Exercise prompt: Could you format the data as a Markdown table with two columns, Row and Entry, giving each line a row number and omitting blank lines? Begin at the line that contains "昭島市 (16, 1167)" and stop after the line that contains "Rifiuta [button] (858, 938)".

* START *

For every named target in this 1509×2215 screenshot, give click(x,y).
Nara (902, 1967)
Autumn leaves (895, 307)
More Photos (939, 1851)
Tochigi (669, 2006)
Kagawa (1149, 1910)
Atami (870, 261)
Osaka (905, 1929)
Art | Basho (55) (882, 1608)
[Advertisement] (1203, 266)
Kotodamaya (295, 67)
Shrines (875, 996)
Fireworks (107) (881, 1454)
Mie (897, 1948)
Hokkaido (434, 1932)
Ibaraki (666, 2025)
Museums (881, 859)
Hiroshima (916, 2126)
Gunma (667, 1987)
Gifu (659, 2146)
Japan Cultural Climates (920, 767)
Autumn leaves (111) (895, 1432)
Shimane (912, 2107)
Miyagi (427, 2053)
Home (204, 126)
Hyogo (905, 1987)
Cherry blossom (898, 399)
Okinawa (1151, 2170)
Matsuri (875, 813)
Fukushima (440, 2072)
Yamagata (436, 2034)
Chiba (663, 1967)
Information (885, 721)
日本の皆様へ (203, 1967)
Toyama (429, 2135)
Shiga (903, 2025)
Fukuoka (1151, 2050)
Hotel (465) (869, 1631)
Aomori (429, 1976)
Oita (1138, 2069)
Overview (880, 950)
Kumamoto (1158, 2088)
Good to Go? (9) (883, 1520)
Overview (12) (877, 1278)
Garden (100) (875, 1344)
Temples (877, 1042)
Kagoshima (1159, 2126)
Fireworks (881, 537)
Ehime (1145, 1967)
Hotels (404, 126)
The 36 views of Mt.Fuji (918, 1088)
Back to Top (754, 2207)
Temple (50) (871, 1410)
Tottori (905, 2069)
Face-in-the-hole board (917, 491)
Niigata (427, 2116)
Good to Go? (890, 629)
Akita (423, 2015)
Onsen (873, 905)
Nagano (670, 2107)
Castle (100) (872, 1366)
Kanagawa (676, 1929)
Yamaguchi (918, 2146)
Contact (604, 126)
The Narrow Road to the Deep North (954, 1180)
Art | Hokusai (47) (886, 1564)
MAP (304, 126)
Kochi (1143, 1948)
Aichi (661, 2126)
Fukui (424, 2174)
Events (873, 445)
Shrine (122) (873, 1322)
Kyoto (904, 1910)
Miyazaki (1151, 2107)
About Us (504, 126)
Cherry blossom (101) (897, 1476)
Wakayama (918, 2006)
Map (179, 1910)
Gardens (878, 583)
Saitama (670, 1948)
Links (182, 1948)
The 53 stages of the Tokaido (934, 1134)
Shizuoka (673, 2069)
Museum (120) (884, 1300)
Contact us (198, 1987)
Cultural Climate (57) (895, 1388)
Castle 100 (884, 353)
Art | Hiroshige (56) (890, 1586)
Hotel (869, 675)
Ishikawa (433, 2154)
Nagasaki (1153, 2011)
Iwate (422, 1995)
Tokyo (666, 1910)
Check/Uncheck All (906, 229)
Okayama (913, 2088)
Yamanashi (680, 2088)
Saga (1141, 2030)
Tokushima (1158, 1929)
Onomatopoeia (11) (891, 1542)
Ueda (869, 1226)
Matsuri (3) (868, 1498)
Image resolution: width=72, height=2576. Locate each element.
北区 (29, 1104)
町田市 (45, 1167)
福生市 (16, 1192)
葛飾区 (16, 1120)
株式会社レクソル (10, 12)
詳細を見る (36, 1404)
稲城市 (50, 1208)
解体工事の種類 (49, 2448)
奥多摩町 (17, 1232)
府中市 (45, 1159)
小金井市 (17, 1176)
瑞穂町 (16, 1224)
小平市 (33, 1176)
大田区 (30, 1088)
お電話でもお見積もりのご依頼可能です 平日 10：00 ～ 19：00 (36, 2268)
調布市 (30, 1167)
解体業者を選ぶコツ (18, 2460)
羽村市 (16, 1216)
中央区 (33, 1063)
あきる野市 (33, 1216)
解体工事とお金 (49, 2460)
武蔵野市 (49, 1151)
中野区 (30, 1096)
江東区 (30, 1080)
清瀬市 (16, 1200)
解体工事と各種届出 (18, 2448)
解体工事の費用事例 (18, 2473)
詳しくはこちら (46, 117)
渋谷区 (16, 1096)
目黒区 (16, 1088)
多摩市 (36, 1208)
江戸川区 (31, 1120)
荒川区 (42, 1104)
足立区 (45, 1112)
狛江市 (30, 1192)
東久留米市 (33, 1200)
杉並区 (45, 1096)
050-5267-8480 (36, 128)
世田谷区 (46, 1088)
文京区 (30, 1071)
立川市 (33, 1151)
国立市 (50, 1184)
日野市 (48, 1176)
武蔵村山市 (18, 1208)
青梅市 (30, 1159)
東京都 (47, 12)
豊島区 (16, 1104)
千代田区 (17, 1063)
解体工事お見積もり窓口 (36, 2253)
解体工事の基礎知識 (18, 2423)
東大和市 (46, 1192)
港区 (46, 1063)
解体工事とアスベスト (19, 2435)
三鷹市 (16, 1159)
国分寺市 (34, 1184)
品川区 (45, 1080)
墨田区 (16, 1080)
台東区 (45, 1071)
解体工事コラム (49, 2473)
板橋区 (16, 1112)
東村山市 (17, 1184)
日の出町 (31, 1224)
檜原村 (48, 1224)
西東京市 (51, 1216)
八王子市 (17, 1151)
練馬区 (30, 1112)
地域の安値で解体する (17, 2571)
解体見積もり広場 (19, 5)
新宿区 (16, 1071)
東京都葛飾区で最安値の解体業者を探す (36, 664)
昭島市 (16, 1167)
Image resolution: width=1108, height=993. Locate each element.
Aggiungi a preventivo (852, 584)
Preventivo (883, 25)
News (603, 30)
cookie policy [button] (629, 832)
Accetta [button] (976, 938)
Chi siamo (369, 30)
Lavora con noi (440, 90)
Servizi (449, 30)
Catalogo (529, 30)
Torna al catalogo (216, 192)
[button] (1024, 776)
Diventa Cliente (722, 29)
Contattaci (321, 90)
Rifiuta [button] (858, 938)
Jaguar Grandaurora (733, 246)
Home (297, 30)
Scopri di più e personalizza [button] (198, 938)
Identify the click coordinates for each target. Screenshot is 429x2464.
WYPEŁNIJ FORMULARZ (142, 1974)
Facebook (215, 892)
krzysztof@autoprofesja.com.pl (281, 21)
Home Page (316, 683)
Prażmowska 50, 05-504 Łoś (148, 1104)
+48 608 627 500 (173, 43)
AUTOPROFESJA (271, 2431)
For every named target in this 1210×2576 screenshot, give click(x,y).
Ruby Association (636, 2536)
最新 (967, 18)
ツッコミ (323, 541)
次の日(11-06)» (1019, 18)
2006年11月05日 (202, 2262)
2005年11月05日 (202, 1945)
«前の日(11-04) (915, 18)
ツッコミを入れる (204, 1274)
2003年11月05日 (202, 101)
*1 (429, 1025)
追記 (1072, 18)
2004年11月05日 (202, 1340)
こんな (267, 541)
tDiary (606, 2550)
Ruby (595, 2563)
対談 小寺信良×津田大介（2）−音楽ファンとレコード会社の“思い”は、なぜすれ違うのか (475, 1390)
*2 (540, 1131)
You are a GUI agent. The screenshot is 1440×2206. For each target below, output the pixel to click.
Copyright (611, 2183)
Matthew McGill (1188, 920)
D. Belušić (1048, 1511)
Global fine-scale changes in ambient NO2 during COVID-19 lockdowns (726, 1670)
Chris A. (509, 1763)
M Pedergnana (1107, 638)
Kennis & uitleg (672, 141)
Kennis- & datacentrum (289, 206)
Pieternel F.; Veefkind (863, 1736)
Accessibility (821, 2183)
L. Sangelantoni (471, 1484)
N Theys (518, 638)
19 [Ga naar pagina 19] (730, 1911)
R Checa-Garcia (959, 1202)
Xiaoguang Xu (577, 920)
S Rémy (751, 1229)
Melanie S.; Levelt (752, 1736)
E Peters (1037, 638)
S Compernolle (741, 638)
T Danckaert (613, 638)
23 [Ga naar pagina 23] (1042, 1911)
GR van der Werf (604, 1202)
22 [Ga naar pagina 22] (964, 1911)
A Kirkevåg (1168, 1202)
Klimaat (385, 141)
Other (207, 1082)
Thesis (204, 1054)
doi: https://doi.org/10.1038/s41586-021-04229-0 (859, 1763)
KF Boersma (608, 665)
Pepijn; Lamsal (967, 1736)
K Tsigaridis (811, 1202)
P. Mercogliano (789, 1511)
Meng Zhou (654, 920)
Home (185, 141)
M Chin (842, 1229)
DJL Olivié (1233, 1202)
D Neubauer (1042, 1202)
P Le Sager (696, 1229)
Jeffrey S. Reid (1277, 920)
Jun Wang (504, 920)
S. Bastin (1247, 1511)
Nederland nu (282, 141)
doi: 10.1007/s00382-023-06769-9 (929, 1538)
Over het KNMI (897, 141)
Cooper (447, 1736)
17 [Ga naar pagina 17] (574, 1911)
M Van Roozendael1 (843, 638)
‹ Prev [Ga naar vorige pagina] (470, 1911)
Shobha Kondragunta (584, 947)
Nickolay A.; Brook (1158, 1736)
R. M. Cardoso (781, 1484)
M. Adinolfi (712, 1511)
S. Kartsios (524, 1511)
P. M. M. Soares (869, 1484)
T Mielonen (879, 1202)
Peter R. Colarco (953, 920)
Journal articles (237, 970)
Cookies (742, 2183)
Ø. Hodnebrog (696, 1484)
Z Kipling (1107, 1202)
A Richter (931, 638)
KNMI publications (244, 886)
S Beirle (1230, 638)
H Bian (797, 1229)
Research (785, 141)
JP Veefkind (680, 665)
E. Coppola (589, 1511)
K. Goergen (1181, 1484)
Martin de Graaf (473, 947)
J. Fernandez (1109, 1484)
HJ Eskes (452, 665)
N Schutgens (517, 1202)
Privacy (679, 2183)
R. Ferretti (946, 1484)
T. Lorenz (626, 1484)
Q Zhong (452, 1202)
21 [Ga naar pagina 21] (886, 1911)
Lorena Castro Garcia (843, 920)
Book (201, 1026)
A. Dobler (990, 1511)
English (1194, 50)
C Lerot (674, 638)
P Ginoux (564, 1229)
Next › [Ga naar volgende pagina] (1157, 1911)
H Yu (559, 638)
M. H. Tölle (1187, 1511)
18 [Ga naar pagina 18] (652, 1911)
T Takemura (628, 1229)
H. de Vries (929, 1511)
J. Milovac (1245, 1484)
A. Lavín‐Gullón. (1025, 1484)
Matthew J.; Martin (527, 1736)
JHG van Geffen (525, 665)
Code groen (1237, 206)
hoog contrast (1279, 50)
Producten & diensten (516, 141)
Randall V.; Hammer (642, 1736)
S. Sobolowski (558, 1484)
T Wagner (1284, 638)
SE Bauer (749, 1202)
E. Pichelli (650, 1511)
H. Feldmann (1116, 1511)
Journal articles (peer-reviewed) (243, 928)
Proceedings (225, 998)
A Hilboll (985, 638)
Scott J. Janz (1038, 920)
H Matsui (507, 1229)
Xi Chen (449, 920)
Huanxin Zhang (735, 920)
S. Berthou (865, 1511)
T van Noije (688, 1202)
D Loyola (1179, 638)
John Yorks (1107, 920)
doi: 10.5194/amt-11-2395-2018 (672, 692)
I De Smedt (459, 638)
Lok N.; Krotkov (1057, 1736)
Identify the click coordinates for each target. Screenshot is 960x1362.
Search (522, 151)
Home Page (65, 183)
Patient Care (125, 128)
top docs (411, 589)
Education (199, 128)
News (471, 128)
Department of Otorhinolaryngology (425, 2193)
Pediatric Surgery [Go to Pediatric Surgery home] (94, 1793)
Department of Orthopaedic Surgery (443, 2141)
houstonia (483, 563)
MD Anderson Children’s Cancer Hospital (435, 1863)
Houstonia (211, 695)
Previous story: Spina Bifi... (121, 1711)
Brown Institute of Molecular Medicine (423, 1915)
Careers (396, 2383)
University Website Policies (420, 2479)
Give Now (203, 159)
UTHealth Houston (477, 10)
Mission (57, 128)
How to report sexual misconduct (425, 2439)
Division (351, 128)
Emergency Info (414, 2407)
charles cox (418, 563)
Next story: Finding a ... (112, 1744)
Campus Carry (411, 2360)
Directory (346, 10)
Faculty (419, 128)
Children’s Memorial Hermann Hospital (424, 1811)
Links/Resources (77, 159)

* END *

Result for this exercise:
| Row | Entry |
|---|---|
| 1 | 昭島市 (16, 1167) |
| 2 | Image resolution: width=1108, height=993. Locate each element. |
| 3 | Aggiungi a preventivo (852, 584) |
| 4 | Preventivo (883, 25) |
| 5 | News (603, 30) |
| 6 | cookie policy [button] (629, 832) |
| 7 | Accetta [button] (976, 938) |
| 8 | Chi siamo (369, 30) |
| 9 | Lavora con noi (440, 90) |
| 10 | Servizi (449, 30) |
| 11 | Catalogo (529, 30) |
| 12 | Torna al catalogo (216, 192) |
| 13 | [button] (1024, 776) |
| 14 | Diventa Cliente (722, 29) |
| 15 | Contattaci (321, 90) |
| 16 | Rifiuta [button] (858, 938) |